PP de Arthur Lira pede a Gilmar que retire do plenário virtual ação que deve beneficiar Maia e Alcolumbre

PP de Arthur Lira pede a Gilmar que retire do plenário virtual ação que deve beneficiar Maia e Alcolumbre

Partido de um dos líderes do Centrão quer que julgamento sobre possibilidade de reeleição dos presidentes da Câmara e do Senado seja discutido em sessão televisionada; Na sexta, PTB, de Roberto Jefferson, apresentou pedido semelhante

Paulo Roberto Netto/SÃO PAULO e Rafael Moraes Moura/BRASÍLIA

30 de novembro de 2020 | 21h24

O Partido Progressista (PP), do deputado federal Arthur Lira, um dos líderes do Centrão, apresentou pedido ao ministro Gilmar Mendes, do Supremo Tribunal Federal, para retirar do plenário virtual a ação que discute a possibilidade de reeleição dos presidentes da Câmara, Rodrigo Maia (DEM-RJ), e do Senado, Davi Alcolumbre (DEM-AP). A peça foi enviada ao gabinete do ministro a quatro dias do julgamento, previsto para começar na próxima sexta, 4.

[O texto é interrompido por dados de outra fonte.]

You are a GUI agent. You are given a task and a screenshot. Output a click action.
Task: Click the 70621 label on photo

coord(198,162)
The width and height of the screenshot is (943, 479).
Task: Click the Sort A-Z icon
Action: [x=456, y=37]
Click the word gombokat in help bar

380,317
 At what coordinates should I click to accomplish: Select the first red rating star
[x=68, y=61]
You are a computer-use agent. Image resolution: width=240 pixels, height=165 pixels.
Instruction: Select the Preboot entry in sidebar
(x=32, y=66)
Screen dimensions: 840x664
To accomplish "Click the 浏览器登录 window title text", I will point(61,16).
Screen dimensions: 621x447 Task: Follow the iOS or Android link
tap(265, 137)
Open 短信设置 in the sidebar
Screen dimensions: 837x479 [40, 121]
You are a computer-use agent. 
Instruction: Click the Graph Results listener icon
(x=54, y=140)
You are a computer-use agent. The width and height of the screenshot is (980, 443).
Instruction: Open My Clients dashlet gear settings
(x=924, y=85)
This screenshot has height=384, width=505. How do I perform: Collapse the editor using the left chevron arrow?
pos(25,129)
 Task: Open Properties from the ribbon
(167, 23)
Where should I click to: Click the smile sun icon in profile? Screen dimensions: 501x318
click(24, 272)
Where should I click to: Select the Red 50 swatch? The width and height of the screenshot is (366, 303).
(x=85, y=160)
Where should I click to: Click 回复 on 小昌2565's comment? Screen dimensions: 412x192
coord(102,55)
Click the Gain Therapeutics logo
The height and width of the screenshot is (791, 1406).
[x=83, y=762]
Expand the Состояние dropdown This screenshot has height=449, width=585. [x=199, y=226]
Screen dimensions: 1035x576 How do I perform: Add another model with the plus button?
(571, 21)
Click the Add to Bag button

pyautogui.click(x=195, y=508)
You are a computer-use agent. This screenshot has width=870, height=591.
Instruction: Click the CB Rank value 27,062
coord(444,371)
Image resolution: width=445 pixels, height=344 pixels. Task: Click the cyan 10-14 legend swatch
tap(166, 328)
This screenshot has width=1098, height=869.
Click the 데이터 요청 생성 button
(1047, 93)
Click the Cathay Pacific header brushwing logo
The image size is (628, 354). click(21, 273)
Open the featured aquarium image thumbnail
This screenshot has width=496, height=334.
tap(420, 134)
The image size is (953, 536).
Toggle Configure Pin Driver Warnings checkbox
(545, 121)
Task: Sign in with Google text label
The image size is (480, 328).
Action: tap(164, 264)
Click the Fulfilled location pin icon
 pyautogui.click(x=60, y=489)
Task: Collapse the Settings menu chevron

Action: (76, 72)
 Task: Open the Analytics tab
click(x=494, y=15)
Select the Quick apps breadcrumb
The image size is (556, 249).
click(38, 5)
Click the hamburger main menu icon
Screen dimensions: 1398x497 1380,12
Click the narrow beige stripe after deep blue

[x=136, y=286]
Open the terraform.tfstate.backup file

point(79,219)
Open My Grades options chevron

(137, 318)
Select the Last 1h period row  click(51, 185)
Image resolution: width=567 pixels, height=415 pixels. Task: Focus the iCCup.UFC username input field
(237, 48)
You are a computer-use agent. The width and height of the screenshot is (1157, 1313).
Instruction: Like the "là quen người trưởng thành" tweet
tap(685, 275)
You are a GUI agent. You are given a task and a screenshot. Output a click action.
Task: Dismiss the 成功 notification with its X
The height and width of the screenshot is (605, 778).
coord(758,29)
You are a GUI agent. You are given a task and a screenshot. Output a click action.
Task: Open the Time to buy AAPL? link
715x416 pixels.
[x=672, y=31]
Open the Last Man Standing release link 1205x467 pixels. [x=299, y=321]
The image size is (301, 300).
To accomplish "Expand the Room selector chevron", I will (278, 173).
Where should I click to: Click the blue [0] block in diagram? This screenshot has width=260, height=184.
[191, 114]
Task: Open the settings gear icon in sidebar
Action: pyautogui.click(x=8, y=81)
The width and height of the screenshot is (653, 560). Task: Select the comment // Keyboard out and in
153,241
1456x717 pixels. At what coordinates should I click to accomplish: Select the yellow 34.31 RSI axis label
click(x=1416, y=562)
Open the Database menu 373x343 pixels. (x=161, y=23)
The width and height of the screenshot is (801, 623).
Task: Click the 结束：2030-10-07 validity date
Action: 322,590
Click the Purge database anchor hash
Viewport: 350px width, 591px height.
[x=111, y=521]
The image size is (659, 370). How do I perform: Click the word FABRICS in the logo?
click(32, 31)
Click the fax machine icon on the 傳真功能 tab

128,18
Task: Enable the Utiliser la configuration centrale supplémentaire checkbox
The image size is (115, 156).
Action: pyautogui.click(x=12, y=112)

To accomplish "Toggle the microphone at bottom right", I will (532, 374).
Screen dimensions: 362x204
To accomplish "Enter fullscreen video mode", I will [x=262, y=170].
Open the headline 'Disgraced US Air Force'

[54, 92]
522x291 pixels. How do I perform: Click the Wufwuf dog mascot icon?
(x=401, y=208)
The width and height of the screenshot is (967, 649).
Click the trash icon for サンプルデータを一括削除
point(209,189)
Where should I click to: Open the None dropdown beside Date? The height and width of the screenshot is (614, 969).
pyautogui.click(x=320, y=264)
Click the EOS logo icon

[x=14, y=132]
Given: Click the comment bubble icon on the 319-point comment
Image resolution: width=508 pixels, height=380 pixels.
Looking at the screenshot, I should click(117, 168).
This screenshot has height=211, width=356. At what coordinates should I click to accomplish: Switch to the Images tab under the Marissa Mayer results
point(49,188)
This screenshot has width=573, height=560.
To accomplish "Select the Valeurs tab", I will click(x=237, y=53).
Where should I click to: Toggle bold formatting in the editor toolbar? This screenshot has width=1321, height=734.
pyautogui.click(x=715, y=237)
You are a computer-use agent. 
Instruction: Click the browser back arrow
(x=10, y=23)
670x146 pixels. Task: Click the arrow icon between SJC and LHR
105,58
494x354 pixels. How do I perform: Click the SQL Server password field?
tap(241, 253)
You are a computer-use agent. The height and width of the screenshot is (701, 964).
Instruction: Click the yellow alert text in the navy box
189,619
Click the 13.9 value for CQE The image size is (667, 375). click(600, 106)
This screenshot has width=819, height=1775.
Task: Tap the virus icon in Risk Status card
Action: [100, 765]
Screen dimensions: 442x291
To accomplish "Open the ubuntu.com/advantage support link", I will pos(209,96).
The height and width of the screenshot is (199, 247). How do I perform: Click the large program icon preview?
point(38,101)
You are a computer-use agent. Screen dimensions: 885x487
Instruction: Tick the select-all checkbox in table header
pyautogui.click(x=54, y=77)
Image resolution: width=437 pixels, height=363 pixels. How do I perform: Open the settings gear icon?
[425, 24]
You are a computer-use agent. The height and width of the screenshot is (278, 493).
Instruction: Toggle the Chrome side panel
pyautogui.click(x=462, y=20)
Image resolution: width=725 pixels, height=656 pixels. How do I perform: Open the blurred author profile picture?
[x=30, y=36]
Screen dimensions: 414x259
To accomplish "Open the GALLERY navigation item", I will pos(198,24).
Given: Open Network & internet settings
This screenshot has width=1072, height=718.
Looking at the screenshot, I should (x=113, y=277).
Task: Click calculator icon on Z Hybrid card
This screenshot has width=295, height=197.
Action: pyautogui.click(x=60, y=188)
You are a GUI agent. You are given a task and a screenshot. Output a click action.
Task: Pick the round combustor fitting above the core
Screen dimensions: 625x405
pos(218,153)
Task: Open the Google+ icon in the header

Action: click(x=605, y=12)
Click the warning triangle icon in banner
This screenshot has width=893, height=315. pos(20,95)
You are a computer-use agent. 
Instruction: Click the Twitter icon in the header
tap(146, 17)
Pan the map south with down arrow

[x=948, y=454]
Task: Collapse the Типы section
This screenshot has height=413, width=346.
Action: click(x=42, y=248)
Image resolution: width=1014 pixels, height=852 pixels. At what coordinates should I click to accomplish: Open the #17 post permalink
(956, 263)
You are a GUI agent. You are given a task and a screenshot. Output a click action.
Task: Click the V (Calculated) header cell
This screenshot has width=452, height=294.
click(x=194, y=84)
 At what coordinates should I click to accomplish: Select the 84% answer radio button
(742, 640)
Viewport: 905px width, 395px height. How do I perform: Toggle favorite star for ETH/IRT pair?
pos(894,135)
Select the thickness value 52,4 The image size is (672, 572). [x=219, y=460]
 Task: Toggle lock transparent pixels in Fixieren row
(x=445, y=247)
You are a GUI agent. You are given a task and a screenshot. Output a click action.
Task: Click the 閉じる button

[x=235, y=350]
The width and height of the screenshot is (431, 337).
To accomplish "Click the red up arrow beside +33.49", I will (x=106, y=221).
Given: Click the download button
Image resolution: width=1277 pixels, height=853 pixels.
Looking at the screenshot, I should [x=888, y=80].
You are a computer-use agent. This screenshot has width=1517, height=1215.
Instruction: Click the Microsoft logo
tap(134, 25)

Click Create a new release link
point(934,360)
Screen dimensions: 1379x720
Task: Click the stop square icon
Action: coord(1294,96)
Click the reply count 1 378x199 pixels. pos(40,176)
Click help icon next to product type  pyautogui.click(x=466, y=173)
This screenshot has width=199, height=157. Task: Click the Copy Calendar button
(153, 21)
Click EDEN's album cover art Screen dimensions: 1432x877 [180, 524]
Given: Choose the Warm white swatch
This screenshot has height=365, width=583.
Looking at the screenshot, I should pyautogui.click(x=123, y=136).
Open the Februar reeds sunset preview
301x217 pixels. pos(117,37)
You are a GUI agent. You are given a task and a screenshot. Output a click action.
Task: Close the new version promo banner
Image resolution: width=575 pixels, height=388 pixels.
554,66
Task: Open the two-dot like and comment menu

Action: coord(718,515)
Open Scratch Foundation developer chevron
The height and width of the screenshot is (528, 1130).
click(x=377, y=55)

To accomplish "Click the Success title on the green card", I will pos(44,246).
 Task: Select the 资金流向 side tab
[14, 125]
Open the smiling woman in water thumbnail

Na última sexta, 27, o PTB, de Roberto Jefferson, apresentou pedido semelhante. As legendas são contra a análise dos processos pela plataforma virtual da Corte, que não tem transmissão ao vivo da TV Justiça e serve apenas para os ministros depositarem seus votos.

Reportagem do Estadão/Broadcast revelou que a tendência hoje no plenário do Supremo é decidir que a reeleição dos presidentes da Câmara e do Senado é um assunto interno do próprio parlamento. Essa é a mesma posição defendida pela Advocacia-Geral da União (AGU) e pela Procuradoria-Geral da República (PGR), o que na prática, abriria caminho para uma eventual reeleição dos atuais presidentes Maia e Alcolumbre.

No pedido apresentado a Gilmar, o PP justifica a necessidade de um julgamento televisionado por considerar o tema de ‘elevada envergadura institucional’, com aptidão para ‘interferir de forma muito relevante nas próprias prerrogativas partidárias dentro do Parlamento’ e também, ‘de forma grave’, repercutir no exercício e controle do poder.

“Não custa enfatizar, ainda, que o exercício do Poder Executivo dentro do Parlamento Federal (atribuição que compete à respectiva Mesa) envolve funções de administração e gestão de inquestionável envergadura. Apenas para que se tenha dimensão, o orçamento da Câmara dos Deputados de 2020 é de mais de R$ 6 bilhões de reais, valor compatível, por exemplo, com o do orçamento do Estado do Acre!”, afirmou o PP. “Daí porque interpretações limitadoras da cláusula constitucional que veda a reeleição para as Mesas respectivas, em órgãos de poder desta envergadura, com funções executivas, também levantam objeções constitucionais na perspectiva do princípio da moralidade”.

O ministro Gilmar Mendes, do Supremo Tribunal Federal. Foto: Dida Sampaio / Estadão

O PP também pediu a Gilmar para ingressar no processo como ‘amigo da Corte’, o que possibilitaria ao partido elaborar memoriais para influenciar os votos dos ministros.

Nos bastidores do Supremo, a expectativa é a de que os ministros Gilmar Mendes, Alexandre de Moraes, Dias Toffoli e Nunes Marques se alinhem no sentido de que cabe ao Congresso decidir sobre a reeleição das duas Casas. Fux e Luís Roberto Barroso tendem a se juntar a essa corrente, que também pode ganhar o apoio de Ricardo Lewandowski.

Por outro lado, o ministro Marco Aurélio Mello já disse ao Estadão/Broadcast ser contra a possibilidade. Os ministros Edson Fachin e as ministras Cármen Lúcia e Rosa Weber estariam mais inclinados a não permitir a reeleição.

Um dos temores no STF é o de que nomes mais imprevisíveis e mais alinhados ao presidente Jair Bolsonaro assumam o comando da Câmara e do Senado, o que poderia resultar em retaliações contra o Judiciário, como a abertura da CPI da Lava Toga e até mesmo a votação de pedidos de impeachment de ministros do STF. Até agora, Alcolumbre tem resistido à pressão de senadores “lavajatistas”.